集約・条件・インデックス操作(「まとめて算出・抽出」で速くする)
集約関数を使う(sum/mean/std/min/max)
arr = np.random.default_rng(0).normal(size=(1_000, 500))
total = arr.sum(axis=0) # 列方向合計
avg = arr.mean(axis=1) # 行方向平均
Python軸を指定して「どちら向きに集約するか」を明示します。Pythonでループを回すより桁違いに速いです。
条件抽出と条件代入(ブールマスクとwhere)
x = np.array([1, 5, -2, 0, 8])
mask = x >= 0
pos = x[mask] # 非負だけを抽出
clamped = np.where(x < 0, 0, x) # 負を0へ置換(条件代入)
Pythonブールインデックスとnp.whereで、ループ無しの条件処理が書けます。
ユニーク・出現回数・集合演算
vals = np.array([1,2,2,3,3,3])
u, counts = np.unique(vals, return_counts=True)
# u: [1,2,3], counts: [1,2,3]
Python集合・頻度はnp.uniqueやnp.isinなどの組み合わせで高速に処理できます。
メモリとdtypeの設計(「同一型・連続メモリ・事前確保」で無駄を消す)
dtypeを統一して無駄をなくす
x = np.array([1, 2, 3], dtype=np.float64) # 計算はfloatへ寄せる
y = np.array([4, 5, 6], dtype=np.float64)
z = x * y
Python型が混在すると暗黙の型変換が生じて遅くなることがあります。数値計算はfloat64(または目的の精度)に揃えます。
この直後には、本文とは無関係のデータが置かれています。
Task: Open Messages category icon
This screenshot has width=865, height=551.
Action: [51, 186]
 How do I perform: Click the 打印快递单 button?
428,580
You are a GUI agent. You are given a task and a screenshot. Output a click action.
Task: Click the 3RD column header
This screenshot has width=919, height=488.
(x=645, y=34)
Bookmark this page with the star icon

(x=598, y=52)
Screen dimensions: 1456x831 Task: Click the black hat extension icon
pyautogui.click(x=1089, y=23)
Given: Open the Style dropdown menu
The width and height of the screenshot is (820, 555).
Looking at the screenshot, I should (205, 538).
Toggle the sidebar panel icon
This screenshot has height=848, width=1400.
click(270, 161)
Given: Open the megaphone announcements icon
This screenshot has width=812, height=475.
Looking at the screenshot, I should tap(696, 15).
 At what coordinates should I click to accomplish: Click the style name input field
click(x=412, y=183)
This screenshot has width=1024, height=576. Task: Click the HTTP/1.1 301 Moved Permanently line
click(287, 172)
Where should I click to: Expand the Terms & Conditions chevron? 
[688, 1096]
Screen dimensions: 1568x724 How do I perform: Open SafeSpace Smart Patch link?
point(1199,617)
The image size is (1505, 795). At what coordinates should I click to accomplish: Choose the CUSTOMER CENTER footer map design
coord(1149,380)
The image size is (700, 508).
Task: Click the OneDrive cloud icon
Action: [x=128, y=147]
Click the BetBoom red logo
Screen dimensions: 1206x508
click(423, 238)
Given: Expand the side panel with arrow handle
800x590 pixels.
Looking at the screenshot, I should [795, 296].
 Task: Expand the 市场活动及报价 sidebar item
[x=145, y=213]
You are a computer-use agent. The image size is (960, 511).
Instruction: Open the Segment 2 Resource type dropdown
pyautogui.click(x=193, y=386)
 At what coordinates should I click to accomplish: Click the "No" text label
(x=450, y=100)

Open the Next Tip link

事前確保(pre-allocation)で連結コストをゼロに近づける
n = 1_000_000
out = np.empty(n, dtype=np.float64)
base = np.arange(n, dtype=np.float64)
out[:] = base * 0.5 + 1.0 # 一度に代入(appendしない)
Pythonappendやconcatenateの連続使用はコスト増。最終サイズが分かっているなら空配列を確保し、一括代入します。
スライスは「ビュー」なので速い(コピーを避ける)
A = np.arange(10)
B = A[2:8] # ビュー(同じメモリを参照)
B[:] = 0
# Aも反映される → コピーが不要ならビュー活用で高速化
Python不要なコピーを避けるほど速く、メモリも節約できます。コピーが必要ならA[2:8].copy()を使います。
連続メモリ(C/F順)を意識する
M = np.ones((1000, 1000), order="C") # 行優先
N = np.ones((1000, 1000), order="F") # 列優先
Python走査方向が連続な方がキャッシュに乗りやすく速いことがあります。行方向の演算が多いならC順が相性良いです。
線形代数とufunc(BLASとユニバーサル関数を活用する)
行列積・ベクトル積はBLASに乗る(@ と dot)
A = np.random.default_rng(0).normal(size=(1000, 512))
B = np.random.default_rng(1).normal(size=(512, 256))
C = A @ B # 高速な行列積(BLAS/LAPACKルーチンが使われる)
Python@演算子(dot)で、手書きループに比べて桁違いの速度が出ます。線形代数は必ずAPIに載せます。
einsumで「多次元の畳み込み・縮約」を簡潔に
X = np.random.default_rng(2).normal(size=(100, 20))
w = np.random.default_rng(3).normal(size=(20,))
y = np.einsum("ij,j->i", X, w) # 各行の内積(X @ w と同等)
Pythoneinsumは複雑な軸操作や縮約を読みやすく書け、ブロードキャスト・コピー削減にも役立ちます。
ufuncのout/in-placeでメモリ節約
x = np.random.default_rng(4).normal(size=1_000_000)
y = np.empty_like(x)
np.add(x, 1.0, out=y) # y = x + 1 を直接書き込み(追加の中間配列を作らない)
Pythonout引数やin-place代入(x += 1)は中間配列の作成を避け、速度とメモリ効率が上がります。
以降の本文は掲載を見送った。